Brent crude fell as market concern over weak demand in China and high stockpiles in the U.S., the two biggest energy consumers, outweighed investor worries that fighting in the Ukraine may disrupt European supplies. West Texas Intermediate pared gains in New York.
Futures rose as much as 0.3 percent in earlier trading after gaining on May 2 as Ukraine sent armored vehicles and artillery to retake the city of Slovyansk, a stronghold for pro-separatist forces. Four Interior Ministry troops were killed and 30 wounded in fighting, the ministry said. A final reading of the China Purchasing Managers’ Index from HSBC Holdings Plc and Markit Economics was 48.1 for April, a fourth monthly contraction that missed the median estimate of 48.4 in a Bloomberg News survey of economists.
“U.S. inventories are at highs, and disappointing data from China is adding concern over whether demand is really there,” Ole Hansen, the head of commodity strategy at Saxo Bank A/S in Copenhagen, said today by phone. “That’s bringing the price back down, and the market is really struggling to do anything at the moment. It will take quite a bit more for a lasting rise in the market, given everything else that’s going on.”
Brent for June settlement fell as much as 40 cents, or 0.4 percent, and was at $108.28 a barrel on the London-based ICE Futures Europe exchange at 1:44 p.m. local time. The contract climbed 86 cents to $108.98 on April 29. U.K. offices are closed today for a May Day holiday.
WTI for June delivery was up 30 cents, or 0.3 percent, at $100.06 a barrel in electronic trading on the New York Mercantile Exchange, after rising as much 68 cents. The U.S. benchmark crude was at a discount of $8.20 to Brent. The spread narrowed for the first day in five after closing on May 2 at $8.83.

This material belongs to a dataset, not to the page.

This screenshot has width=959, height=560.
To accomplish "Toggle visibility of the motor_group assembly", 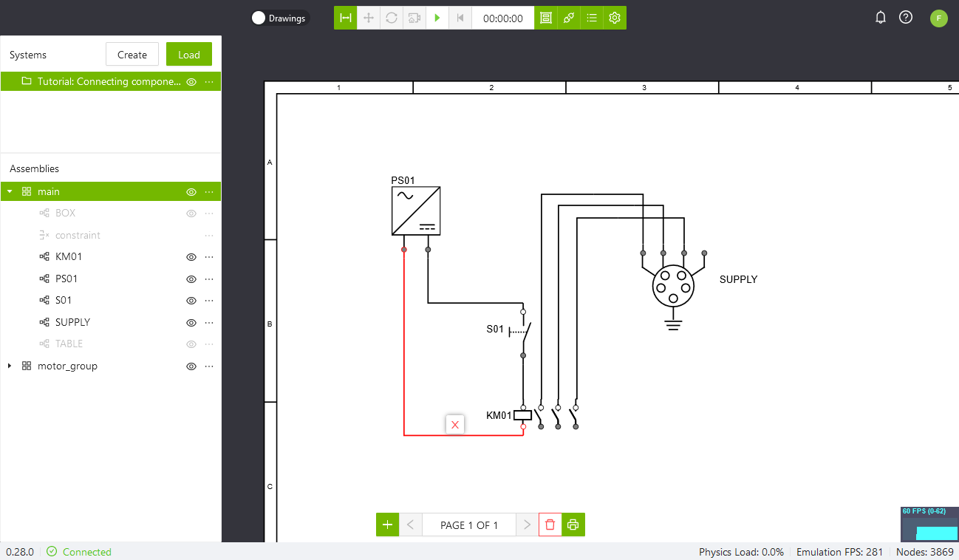I will point(191,366).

HSBC and Markit’s PMI is below a preliminary reading of 48.3 and compares with 48 for March. Figures below 50 indicate contraction. An official gauge of China’s factory output reported last week was at a lower-than-projected level of 50.4.
China, the world’s second-largest oil consumer, will account for about 11 percent of global demand this year, compared with 21 percent for the U.S., according to forecasts from the International Energy Agency in Paris.
“The overall feeling about China is that things are still looking soft,” Jonathan Barratt, the chief executive officer of Barratt’s Bulletin in Sydney, said by phone today.
Ukraine sought to expel rebels from its eastern industrial heartland as violence also spread to the Black Sea gateway of Odessa. The conflict is “due to Russian aggression and due to Russian-led protesters,” Prime Minister Arseniy Yatsenyuk said on BBC.
The European Union and the U.S. say the government in Moscow hasn’t lived up to an accord signed on April 17 intended to defuse the crisis and have threatened sanctions on Russian industries. Russia is the world’s second-biggest net oil exporter and supplied 30 percent of Europe’s natural gas last year, data from the U.S. Energy Information Administration show.
In Libya, the holder of Africa’s largest crude reserves, production slid after protesters demanding more pay shut oilfields in the country’s central Sirte region. Output was at 260,000 barrels a day, down from 300,000 barrels on May 2, Mohamed Elharari, a spokesman at National Oil Corp., said yesterday.
Hedge funds and other money managers reduced net-long positions on WTI for a second week, according to the U.S. Commodity Futures Trading Commission. Bets that prices will rise, in futures and options combined, increased by 0.5 percent in the seven days through April 29, the Washington-based regulator said in its weekly report. Short positions expanded by 19 percent, the most in more than a month.